Lost in the Moment and Found (Wayward Children #8)(4)



The next day, when Antsy got home, Tyler wasn’t there, but her mother was there, waiting for her. She took Antsy by the hand and led her to the couch, and then she talked to her the way adults talked to children when they wanted them to agree to something that wasn’t ever a question, not really. She said words like “lonely” and “difficult” and “without your father,” and Antsy listened in frozen silence that felt too big to break, and when her mother finished on a question, she didn’t hear it at first. It was too much: it was too big. She couldn’t force it down.

Her mother frowned and squeezed her hand. “Sweetheart, did you hear me? Were you listening?”

The woman at Target had called her “sweetheart,” too, called her “sweetheart” while standing to block the shape of Antsy’s father’s body, and that word felt like poison in her ears. She flinched away, suddenly scowling.

“I was listening,” she said. “I’m sorry. Can I go to my room?”

“I need you to answer me, please, and then you can go and play.”

Antsy didn’t want to go and play, and she didn’t know what her mother had asked.

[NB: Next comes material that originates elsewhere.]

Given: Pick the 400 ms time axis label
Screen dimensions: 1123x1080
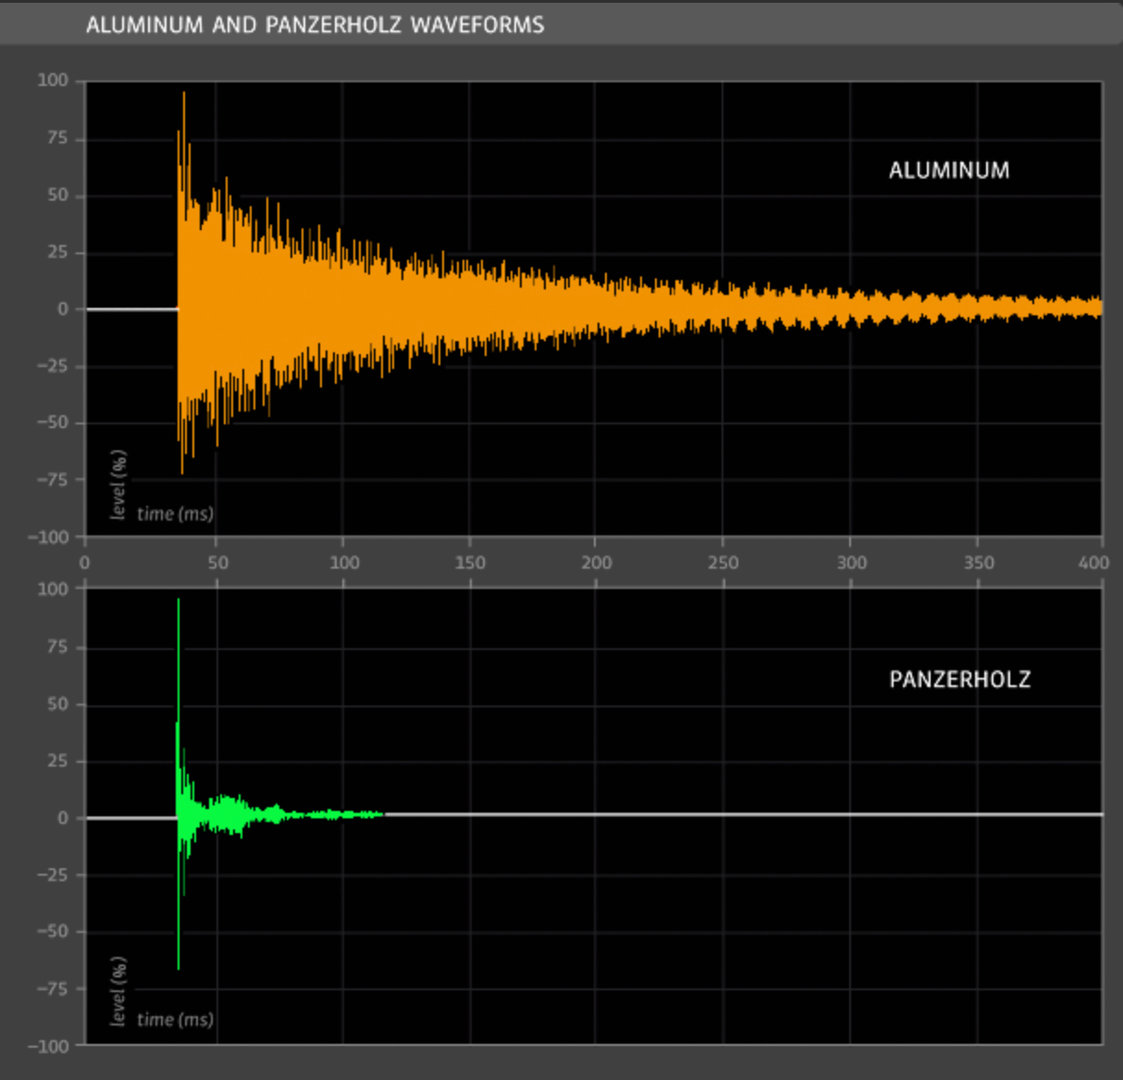Looking at the screenshot, I should click(1093, 562).
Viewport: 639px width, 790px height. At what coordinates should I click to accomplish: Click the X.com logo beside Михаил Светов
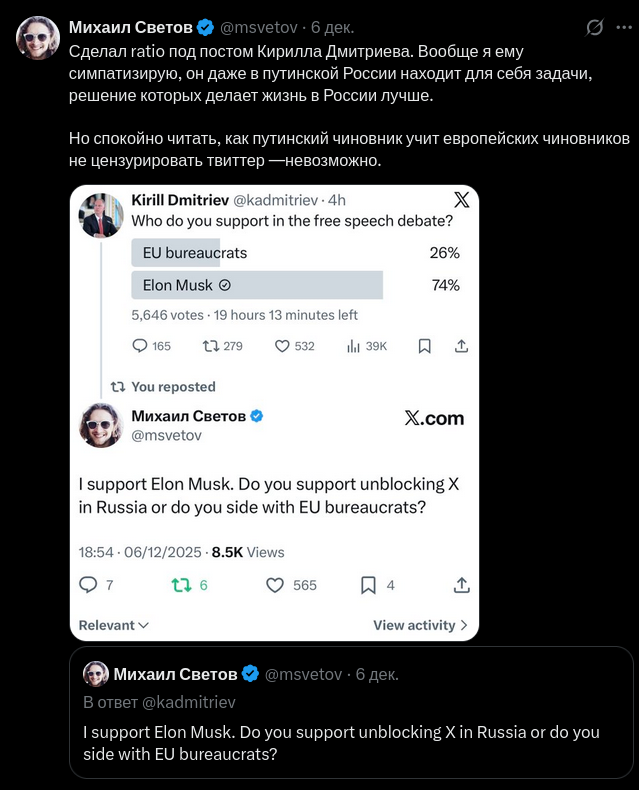click(x=434, y=418)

The ringing in her ears was back, taking all the sound in the world away. So she just looked at her mother, trying to understand the movement of her lips as she looked Antsy gravely in the eye and repeated her question:

“Tyler has asked me to marry him, and I told him I can’t unless you say it’s all right. So is it all right, Antoinette? May I marry the man who loves me?”

This time the words got through, despite the veil of static. Antsy swallowed hard, forcing fear and revulsion away, and looked her mother dead in the eye as she said, “I don’t like him.”

“He’s not trying to replace your father, baby girl. No one’s ever going to do that. But it’s hard to be a parent all by myself, and I’m lonely. He’ll be your friend, if you’ll let him.”

Antsy still didn’t know why she didn’t like the man who seemed to make her mother so happy—happy enough that she’d do this, happy enough that she’d change the shape of their family this way. So she bit her lip, and held her silence long enough that her mother started to look anxious and unhappy, and finally said, “If you want to marry him, I guess it’s okay.”

Her mother laughed and smiled and put her arms around her, gathering her into a hug. “Thank you, baby. Thank you so much. You’re not going be sorry about this, you’re not.”

But Antsy, who was already sorry about her answer, said nothing.





2

EVERYTHING CHANGES




LATER, WHEN ANTSY WAS far enough removed from the moment to look at the timeline, she would realize Tyler had asked her mother to marry him six months after her father’s funeral, almost to the day, and the wedding was set for three months after that. It was a brief courtship by any reasonable standard, brief enough to raise more than a few eyebrows. Not that it stopped them: by the time she was due to start first grade, Antsy had a new last name, a new stepfather, and a new permanent resident in her home.

She had been the flower girl at their wedding, dressed in a white-and-pink confection of a dress with a skirt that swirled around her calves and capped sleeves that ringed her upper arms in lace and a basket full of pink and white rose petals, and everyone who’d come to see her mother married had made happy noises of contentment when they saw her, like her participation in the ceremony was somehow the proof that it hadn’t been too quick, that her father would have wanted the love of his life to move on and be happy in his absence, like everything was okay.

After the wedding, she had gone to stay with her grandparents for a week while her mother and her new husband spent some adult time at a nice local hotel. Antsy had spent the entire time running wild in the backyard or the park or the living room or the grocery store, whatever fields she was offered for her feral thrashings, and she had never allowed herself to give voice to the fact that she didn’t like her new stepfather, had never told anyone but her mother, who had been entirely unwilling to hear her.

That was the fourth thing she lost: the belief that if something made her unhappy or uncomfortable, she could tell an adult who loved her and they would make everything better. Her mother hadn’t listened, and now they were married. Married was forever, unless you got divorced, and from the way most of the kids she knew talked about divorced, that was one of the worst things in the whole world. She didn’t want to wish something bad on her mother, not after everything she’d been through already, and so even though she didn’t like the man who was now her stepfather, she wasn’t going to hope her mother divorced him.

At least, she wasn’t going to do it where anyone could hear her.

So she ran and ran and ran, like she could run fast enough to run all the way back to the afternoon in Target where her father fell down and didn’t get back up again, and when the week ended without time reversing itself, she went home, to the bedroom that had always been her sanctuary, to a new toothbrush on the bathroom sink and a new body at the dinner table.

Tyler had been around a lot in the months leading up to the wedding, but after, it seemed like he was never gone, like every time she turned around he was there. He ate dinner with them. When they went to the park, he drove the car, and when they went to the movies, he sat on her mother’s other side, holding her hand, stealing her popcorn. He was there, whether or not she wanted him to be. In her home, all the time, whenever she turned around.